香港スプリント(3歳上・香G1・芝1200m)は長く、香港国際競走の中で日本馬が最も勝ちにくいレースとされてきた。  01年にダイタクヤマトとメジロダーリングが初参戦して以降、延べ12頭連続で7着以下。ようやく11年にカレンチャンが初の…

 香港スプリント(3歳上・香G1・芝1200m)は長く、香港国際競走の中で日本馬が最も勝ちにくいレースとされてきた。

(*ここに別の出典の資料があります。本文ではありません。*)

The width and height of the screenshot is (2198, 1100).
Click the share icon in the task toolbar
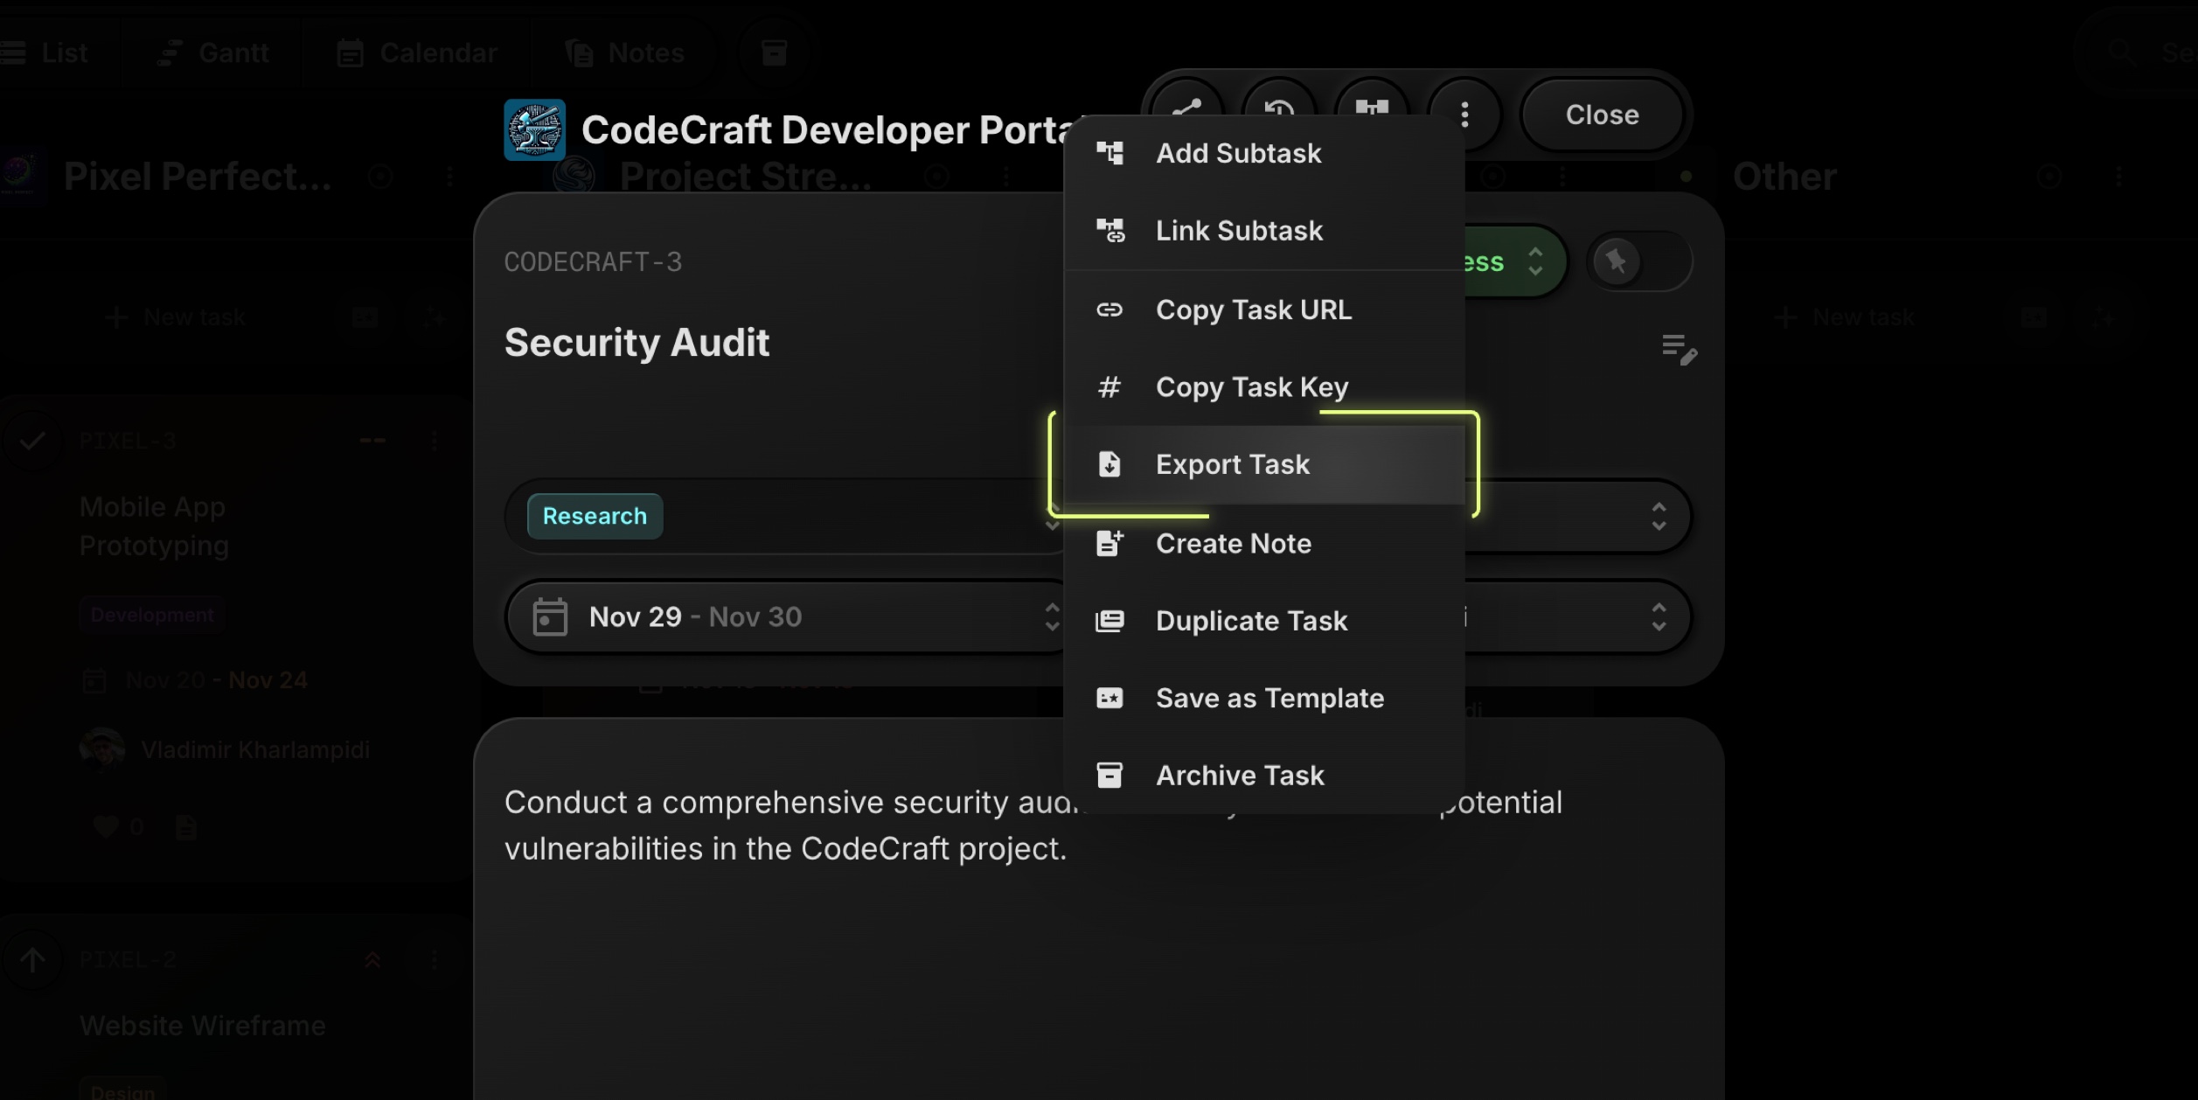click(1186, 110)
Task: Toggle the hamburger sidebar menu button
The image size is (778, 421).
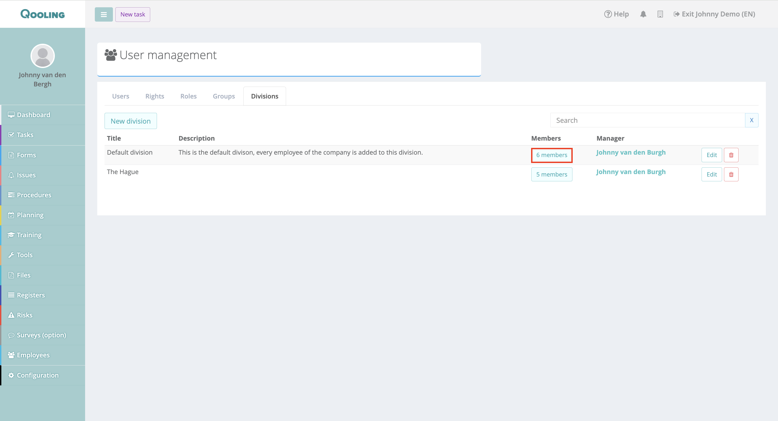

 01年にダイタクヤマトとメジロダーリングが初参戦して以降、延べ12頭連続で7着以下。ようやく11年にカレンチャンが初の掲示板となる5着に健闘すると、翌12年にロードカナロアが延べ15頭目の挑戦で初制覇。同馬は13年に連覇を達成したが、当時2着につけた5馬身差は香港国際競走の4レースにおける着差記録として今なお破られていない。その後、再び日本馬が苦戦を強いられる時期が続いたが、その流れを食い止めたのはロードカナロア産駒のダノンスマッシュ。20年に父仔制覇を達成し、日本馬として3勝目を手にしている。

 とはいえ、過去24回で香港馬が18勝だから、地元優位は揺るがない。勝ち馬の名前を挙げると、99年のフェアリーキングプローン、03年と04年のサイレントウィットネス、11年のラッキーナイン、14年と16年のエアロヴェロシティなど、日本に遠征した馬も数多い。そして、彼らの高松宮記念やスプリンターズS、安田記念での走りはファンの脳裏に焼き付いていることだろう。

 そんな香港馬の牙城に、今年は日本からマッドクール(牡4、栗東・池添学厩舎)とジャスパークローネ(牡4、栗東・森秀行厩舎)が挑む。マッドクールは重賞未勝利だが、前走のスプリンターズSはママコチャからハナ差の2着だから、実績は申し分ない。坂路での国内最終追いではラスト1F11秒6としっかり動けていたので、出来に不安はなさそうだ。

 もう1頭のジャスパークローネは今年のサマースプリント王者。前々走のスプリンターズSは逃げて4着。続く前走のブリーダーズCターフスプリントは最下位の12着だったが、自分の形に持ち込めなかったので参考外でいいだろう。ただ、今回もハナを奪えるかどうかが大きなポイント。それだけに前哨戦のジョッキークラブスプリントで逃げて2着だったビクターザウィナーが目の上のたんこぶだ。可能な限り、すんなりと先手を取りたい。

 ライバルを見渡せば、4月のチェアマンズスプリントプライズを制したレーティング1位(出走メンバー中)のラッキースワイネス、昨年の覇者ウェリントン、仏G1アベイドロンシャン賞を制した英国調教馬ハイフィールドプリンセスなど、かなりの好メンバー。日本馬2頭にとって楽な戦いにはならないだろうが、21年のダノンスマッシュに続く、異国でのGI初制覇を期待したい。